Abdulbaki Gölpınarlı
Hamt Allah'a ki gökleri ve yeryüzünü halketti, karanlıkları ve ışığı yarattı, sonra da kâfir olanlar, taptıklarını Rableriyle denk tutarlar.

Adem Uğur
Hamd, gökleri ve yeri yaratan, karanlıkları ve aydınlığı var eden Allah'a mahsustur. (Bunca âyet ve delillerden) sonra kâfir olanlar (hâla putları) Rab'leri ile denk tutuyorlar.

Ali Bulaç
Hamd, gökleri ve yeri yaratan, karanlıkları ve aydınlığı (nuru) kılan Allah'adır. (Bundan) Sonra bile, inkâr edenler, Rablerine (bir takım varlıkları ve güçleri) denk tutuyorlar.

Bekir Sadak
Hamd, gokleri ve yeri yaratan, karanliklari ve aydinligi vareden Allah'a mahsustur. Oyle iken, inkar edenler Rablerine baskalarini esit tutuyorlar.

Fizilal-il Kuran
Hamd, gökleri ve yeri yaratan, karanlıkları ve aydınlığı yoktan var eden Allah'a mahsustur. Durum böyleyken kafirler, bu yaratıkları Rabblerine denk tutuyorlar.

Gültekin Onan
Hamd, gökleri ve yeri yaratan, karanlıkları ve nuru kılan Tanrı'yadır. (Bundan) Sonra bile, küfredenler, rablerine (bir takım varlıkları ve güçleri) denk tutuyorlar.

Muhammed Esed
Her türlü övgü, gökleri ve yeri yaratan, derin karanlığı ve (parlak) aydınlığı var eden Allaha özgüdür: Ama hakikati inkara şartlanmış olanlar, başka güçleri Rableri ile eş tutarlar!

Şaban Piriş
Hamd, gökleri ve yeri yaratan, karanlıkları ve aydınlığı var eden Allah’a mahsustur.
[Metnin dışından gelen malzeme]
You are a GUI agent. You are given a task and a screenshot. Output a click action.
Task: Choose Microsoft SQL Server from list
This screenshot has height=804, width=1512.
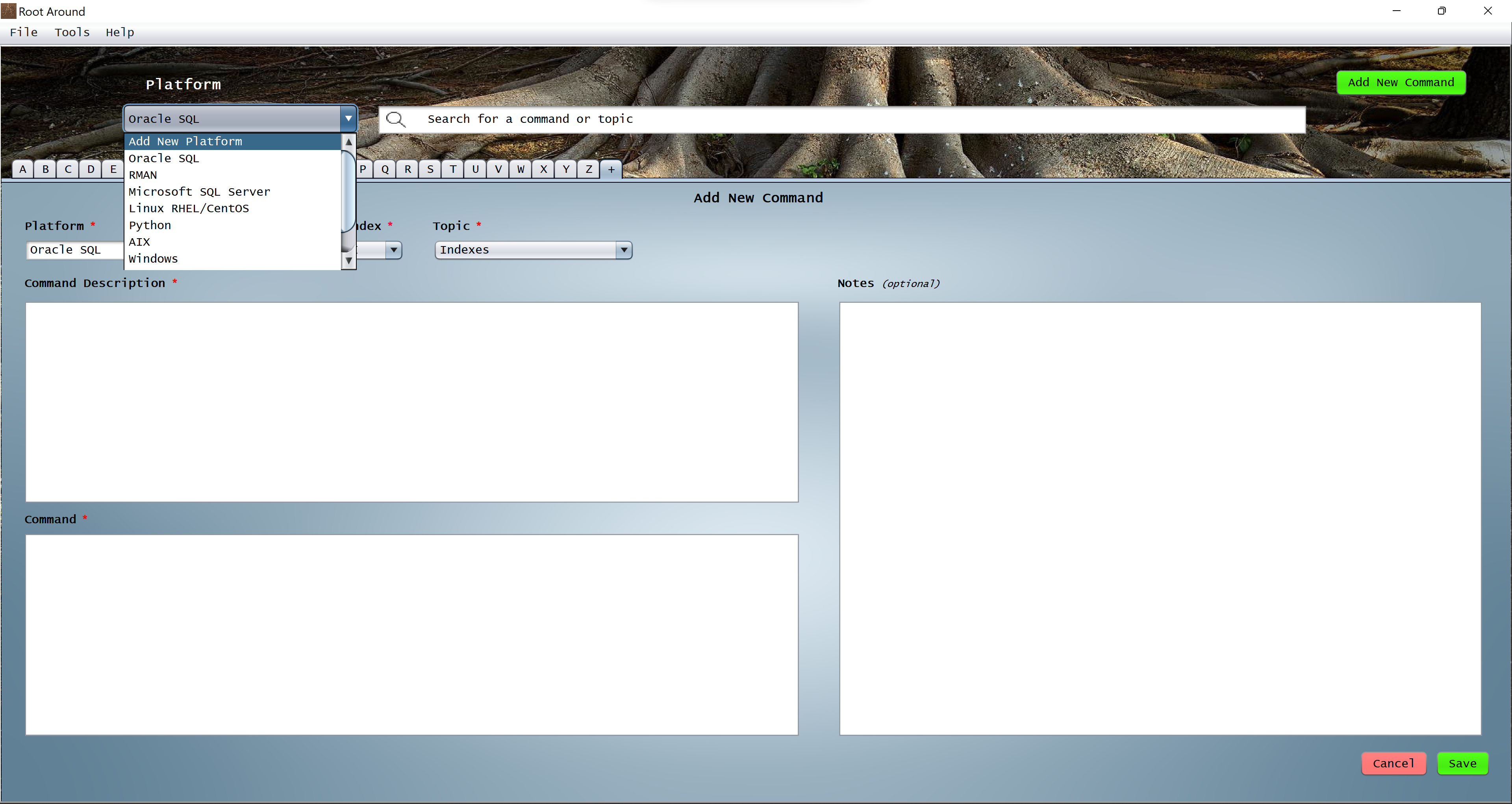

Yine de kafirler Rab’lerine (başkalarını) denk tutuyorlar.

Tefhim-ul Kuran
Hamd gökleri ve yeri yaratan, karanlıkları ve aydınlığı (nuru) kılan Allah'adır. (Bundan) Sonra bile küfre sapanları, Rablerine (birtakım varlıkları ve güçleri) denk tutuyorlar.

Ümit Şimşek
Hamd, bütünüyle o Allah'a aittir ki, gökleri ve yeri yaratmış, karanlıkları ve aydınlığı var etmiştir. Yine de inkâr edenler, başkalarını Rablerine denk tutuyorlar.

Süleyman Ateş
Hamdolsun o Allah'a ki, gökleri ve yeri yarattı, karanlıkları ve aydınlığı var etti. Yine de inkârcılar, Rablerine eşler tutuyorlar.

Yaşar Nuri Öztürk
Hamt Allah'adır! O ki gökleri ve yeri yaratmış, karanlıklara ve nura vücut vermiştir. Sonra, gerçeği örtenler bunları Rablerine denk tutuyorlar.

Edip Yüksel
Övgü, gökleri ve yeri yaratan, karanlığı ve ışığı vareden ALLAH'a yaraşır. Buna rağmen, inkarcılar Rab'lerini başkalarıyla denk tutuyor.